• O Antagônico

O Imóvel e a Fraude. A Corretora e o Exercício Ilegal da Profissão


Diz um adágio popular que a justiça não socorre os que dormem. Nem mesmo as vítimas do “Conto do Paco”. Vejam só. A Corregedora Geral do Tribunal de Justiça do Pará, desembargadora Rosileide Cunha, determinou a instauração de Sindicância Administrativa, de Natureza Investigativa, para apurar a denúncia de fraude em emissão de registro público no 1ºOfício de Notas de Belém.


O pedido de providências foi protocolado na corregedoria pelas senhoras Maria dos Anjos Acatauassú Freire, Aline Acatauassú Camelier e Mary Anne Camelier Medrado. Elas narraram que são herdeiras e legítimas de imóveis localizados na Rua Bernal do Couto, nº 589 e 597, cuja administração foi confiada à empresa Barra Imóveis, de propriedade de Adriana Ferreira Barra. Em novembro de 2020, elas foram contactadas pela Tabeliã do 5º Ofício de Notas de Belém, Larissa Ferreira Rosso Nelson, informando a venda do imóvel de nº 589, para Samir Fadul Teixeira, requisitando a presença das mesmas no cartório para assinatura da escritura de compra e venda do imóvel, sendo que as denunciantes jamais venderam o bem. Ao comparecer ao cartório,


Mary Medrado constatou que todos os documentos, inclusive o contrato de venda e compra, foram elaborados de maneira fraudulenta, inclusive com assinaturas falsas, dando a entender que a fraude teve participação de funcionário da serventia.

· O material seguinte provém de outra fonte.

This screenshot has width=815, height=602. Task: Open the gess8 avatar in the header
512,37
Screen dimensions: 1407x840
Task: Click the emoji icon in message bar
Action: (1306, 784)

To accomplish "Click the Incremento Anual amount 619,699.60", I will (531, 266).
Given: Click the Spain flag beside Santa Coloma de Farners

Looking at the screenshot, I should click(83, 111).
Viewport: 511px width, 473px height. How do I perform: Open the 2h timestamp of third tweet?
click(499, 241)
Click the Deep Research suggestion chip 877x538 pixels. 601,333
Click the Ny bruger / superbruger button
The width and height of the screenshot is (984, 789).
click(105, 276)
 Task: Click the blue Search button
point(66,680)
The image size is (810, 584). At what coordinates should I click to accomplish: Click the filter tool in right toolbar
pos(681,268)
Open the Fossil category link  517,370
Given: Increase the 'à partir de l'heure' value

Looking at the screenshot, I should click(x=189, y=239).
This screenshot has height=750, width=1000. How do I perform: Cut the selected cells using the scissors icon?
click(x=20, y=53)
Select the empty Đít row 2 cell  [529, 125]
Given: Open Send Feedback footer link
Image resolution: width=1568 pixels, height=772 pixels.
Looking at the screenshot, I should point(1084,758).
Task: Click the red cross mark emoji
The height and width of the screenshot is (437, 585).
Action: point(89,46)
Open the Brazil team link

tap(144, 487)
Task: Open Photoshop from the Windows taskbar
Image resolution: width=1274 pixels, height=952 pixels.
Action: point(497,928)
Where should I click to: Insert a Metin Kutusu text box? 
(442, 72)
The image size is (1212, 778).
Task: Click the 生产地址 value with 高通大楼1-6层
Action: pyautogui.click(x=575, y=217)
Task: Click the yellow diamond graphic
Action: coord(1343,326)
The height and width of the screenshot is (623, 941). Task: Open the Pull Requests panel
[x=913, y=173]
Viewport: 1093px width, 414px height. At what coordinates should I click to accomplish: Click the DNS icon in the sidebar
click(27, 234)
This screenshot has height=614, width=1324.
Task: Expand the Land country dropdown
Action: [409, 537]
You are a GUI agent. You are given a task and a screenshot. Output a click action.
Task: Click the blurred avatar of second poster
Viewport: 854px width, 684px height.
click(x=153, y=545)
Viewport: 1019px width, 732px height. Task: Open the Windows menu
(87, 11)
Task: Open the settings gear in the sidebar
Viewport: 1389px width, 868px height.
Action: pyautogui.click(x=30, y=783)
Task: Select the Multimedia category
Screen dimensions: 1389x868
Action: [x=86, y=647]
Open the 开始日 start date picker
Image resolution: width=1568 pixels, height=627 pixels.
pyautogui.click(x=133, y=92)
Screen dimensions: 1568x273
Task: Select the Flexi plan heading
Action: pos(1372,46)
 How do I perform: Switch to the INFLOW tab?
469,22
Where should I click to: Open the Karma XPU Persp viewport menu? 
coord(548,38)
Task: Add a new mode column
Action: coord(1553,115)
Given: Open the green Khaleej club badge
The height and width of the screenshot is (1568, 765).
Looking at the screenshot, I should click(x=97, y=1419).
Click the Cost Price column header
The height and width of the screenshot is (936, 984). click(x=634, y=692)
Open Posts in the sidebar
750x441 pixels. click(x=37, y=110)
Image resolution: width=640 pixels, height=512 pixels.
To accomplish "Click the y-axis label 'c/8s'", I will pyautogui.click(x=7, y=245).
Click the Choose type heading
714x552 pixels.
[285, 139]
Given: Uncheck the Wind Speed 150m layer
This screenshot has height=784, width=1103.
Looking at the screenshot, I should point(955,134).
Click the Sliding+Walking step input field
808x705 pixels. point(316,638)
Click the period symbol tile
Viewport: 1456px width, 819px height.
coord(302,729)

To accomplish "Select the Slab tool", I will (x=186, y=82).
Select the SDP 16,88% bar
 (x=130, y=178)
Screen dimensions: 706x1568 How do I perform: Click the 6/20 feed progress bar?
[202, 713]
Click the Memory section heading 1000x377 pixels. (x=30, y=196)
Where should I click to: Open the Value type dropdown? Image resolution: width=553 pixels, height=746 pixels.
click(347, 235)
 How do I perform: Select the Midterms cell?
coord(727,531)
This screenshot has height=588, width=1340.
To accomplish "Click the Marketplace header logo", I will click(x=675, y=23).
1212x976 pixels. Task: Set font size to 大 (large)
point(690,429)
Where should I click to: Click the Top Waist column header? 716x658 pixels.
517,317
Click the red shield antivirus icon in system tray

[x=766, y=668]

Em uma busca mais detalhada, as requerentes constataram uma série de irregularidades. E mais. Na 3ª Vara Criminal de Ananindeua, elas localizaram um processo contra a Adriana Barra, proprietária da empresa Barra Imóveis, pela prática de estelionato. Para piorar a situação, foi constatado que o Conselho Regional de Corretores de Imóveis cancelou a inscrição de Adriana Barra, por exercício ilegal da profissão.